Considérant donc que dès lors qu’il existe une possibilité de discours de Savoir outre celui des sciences, et donc la philosophie , il s’agit de comprendre que nous sommes dès lors dans le relatif ; on peut donc  commencer de penser ce qui dans la relativité générale, il est au mieux comme position possible. Cad que l’on aboutit à penser une stratégie , globale et spécifique  d’agencement humain.  (cad collective et individuelle puisque le collectif pour nous est devenu un agrégat d’individualités ; et si les publicitaires peuvent bien nous manipuler, il me parait aussi certain que quantité de personnes ont pris leur vécu en main et l’ont orienté dans milles significations propres ; sinon ce grand bordel hyper individuel qui est le nôtre ressemblerait aux années cinquante … ennuyant ; cad que beaucoup pensent encore comme dans les années cinquante, et avant la révolution hyper individuelle).

Cette stratégie est beaucoup plus lucide que Nietzsche ou Marx … qui croient soit être dépositaires d’une révélation, soit d’un savoir (psycho ou sociologique), qui penserait … tout.

La philosophie n’a pas voulu tout penser selon un Savoir absolu ; parce que son savoir, même lorsqu’il se dit absolu, se donne à voir ; cad s’expose et ne se fonde que sur son argumentaire (lequel est forcément contradictoire, et non pas « objectif » cad incontestable de par la science, mais la science est par essence limité à ce qu’elle a sous la main , je le rappelle). Contradictoire, cela signifie soumis à l’approbation ou désapprobation des sujets …

Donc sous le couvert d’un Discours parlé devant tous, il se manifeste ceci ; que la plus grande stratégie consiste à proposer un ensemble de sujets libres. De sorte que la vérité en ressort et non pas soit imposé d’en haut (révélation religieuse ou nietzschéenne, savoir omni sociologique ou clinicien). La philosophie est donc l’ensemble des argumentaires qui décrivent la position du sujet en tant que toutes les vérités sont accessibles , mais dans les limites de l’advenue même de toute , n’importe quelle vérité.

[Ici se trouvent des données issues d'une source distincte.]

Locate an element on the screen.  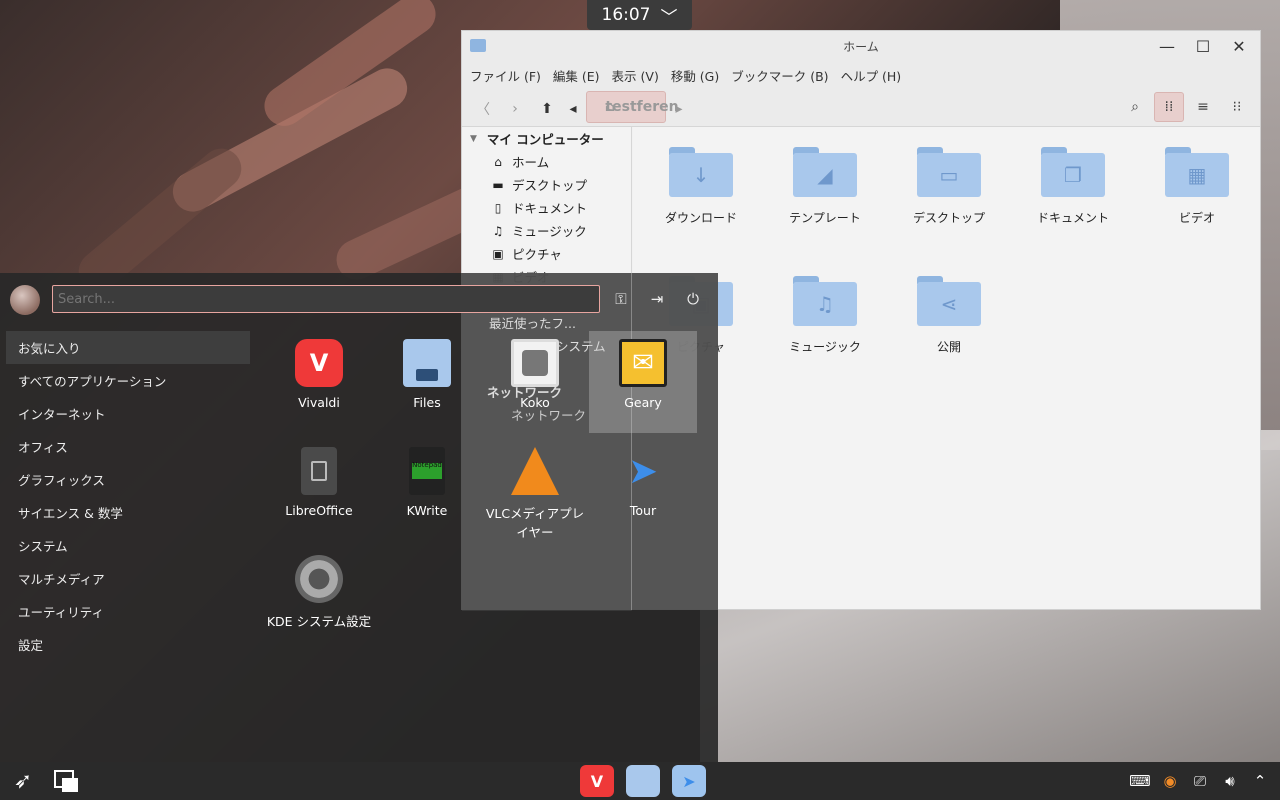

Ce qui signifie que même si il existe telle ou telle thèse , philosophique (ce donnant même comme savoir absolu, Hegel par ex) ce n’est jamais sans dialectique des sujets , sans la compréhension de ce que la position telle d’un tel sujet présuppose ; que cet argumentaire du sujet soit Descartes ou Kant, Hegel ou Sartre.

Donc des thèses s’opposent , mais la philo prévoit le coup (et le mouvement même) puisque outre ces thèses ce qui compte c’est avant tout l’argumentaire spécifique de la philo ; que la pensée pense (avant Descartes , pense « en soi » , après Descartes , pense pour quelqu’un ).

Cela la description de ce qui se passe lorsque l’on pense, lorsque l’on décide et invente le vrai, (qui est relatif, mais décidé néanmoins et performe de par son expérimentation humaine, vécue par quiconque) est le corps même de l’argumentaire tout à fait spécifique de la philo (qui pose l’être, le sujet, le sujet comme néant ou négativité ou comme absolument positif (ce à quoi revient la position nietzschéenne , puisque il faut lui rendre tout ce qu’il a apporté). Toutes choses qui n’ont peut-être pas de réalité à vos yeux, mais qui de toute façon doivent être dites, exprimées, parce que personne, aucune autre discipline n’en parle …

Donc à moins de mutisme…

La position super , philosophique , a donc promût une super-unité, surplombant tout énoncé qui penserait à la place des sujets. Cette unité se doit de s’expliciter ; elle n’existe pas sans avoir conscience ou connaissance de soi ; elle se développe donc comme position relative de ce qui est possible. Cad ontologie.